С «аттестатом зрелости» Тарас пришел в военкомат, попросил, чтоб его направили служить в войска НКВД. Потом было военное училище, высшая школа НКГБ. В войну командовал заградотрядом: ловил диверсантов и дезертиров. Диверсантов передавали в армейский Смерш, а дезертиров по ночам выводили в сосновый бор. И каждый раз, когда приговоренных выстраивали перед ямой, вспоминал пасмурный июльский день, когда белые расстреливали его родителей. С детства он мечтал расстреливать деникинских офицеров. Но время их уже давно ушло. Тайная мечта, казалось, так и осталась мечтой.
После войны он служил в Москве и там узнал, что скоро будут казнить изменников Родины и в их числе генерала Деникина.
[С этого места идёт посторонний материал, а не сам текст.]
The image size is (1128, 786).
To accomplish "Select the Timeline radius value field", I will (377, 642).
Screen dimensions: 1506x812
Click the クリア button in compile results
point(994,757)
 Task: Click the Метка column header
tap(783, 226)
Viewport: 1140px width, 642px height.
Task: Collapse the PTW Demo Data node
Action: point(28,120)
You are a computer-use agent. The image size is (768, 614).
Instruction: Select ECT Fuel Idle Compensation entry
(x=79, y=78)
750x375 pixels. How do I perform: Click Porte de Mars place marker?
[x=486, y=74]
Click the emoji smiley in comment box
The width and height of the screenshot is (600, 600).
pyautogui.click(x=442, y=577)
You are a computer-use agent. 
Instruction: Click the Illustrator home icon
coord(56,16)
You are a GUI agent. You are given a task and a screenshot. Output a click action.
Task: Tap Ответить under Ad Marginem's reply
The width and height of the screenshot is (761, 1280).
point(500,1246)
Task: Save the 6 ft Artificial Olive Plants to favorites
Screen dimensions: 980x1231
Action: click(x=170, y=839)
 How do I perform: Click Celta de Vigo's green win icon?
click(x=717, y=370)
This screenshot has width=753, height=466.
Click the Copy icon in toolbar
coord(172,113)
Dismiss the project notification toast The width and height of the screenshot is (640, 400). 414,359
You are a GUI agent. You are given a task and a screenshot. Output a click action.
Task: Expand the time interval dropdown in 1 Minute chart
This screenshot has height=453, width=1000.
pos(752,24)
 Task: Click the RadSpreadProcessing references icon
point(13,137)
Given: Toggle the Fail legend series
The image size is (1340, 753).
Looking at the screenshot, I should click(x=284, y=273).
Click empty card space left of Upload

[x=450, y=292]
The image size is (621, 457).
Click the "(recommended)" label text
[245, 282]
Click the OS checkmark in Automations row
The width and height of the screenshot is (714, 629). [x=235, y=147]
Тарас Онуфриевич обратился к своему высокому начальству и попросил не отказать ему в просьбе — собственноручно повесить генерала Деникина.
— Добро, — сказал высокий начальник, — мы вас включим в группу исполнителей воли народа.
После казни изменников Родины Тарасу Онуфриевичу предложили возглавить Управление госбезопасности на Украине, в закрытом городе. Там закладывалась новая отрасль оборонной промышленности.
Так Ажипа, к тому времени уже подполковник, оказался в Прикордонном. Сына, чтоб не испортился, он не рискнул оставить в Москве, в интернате, привез с собой. Его товарищи по войне стали генералами, он вырос только до полковника. Выше подняться в звании не позволила должность.
Менялись директора «почтовых ящиков», секретари горкома, а кагэбист Ажипа оставался все в одной и той же должности. В отставку его вытолкнули за поддержку гэкачепистов. Но дальновидные люди без работы его не оставили.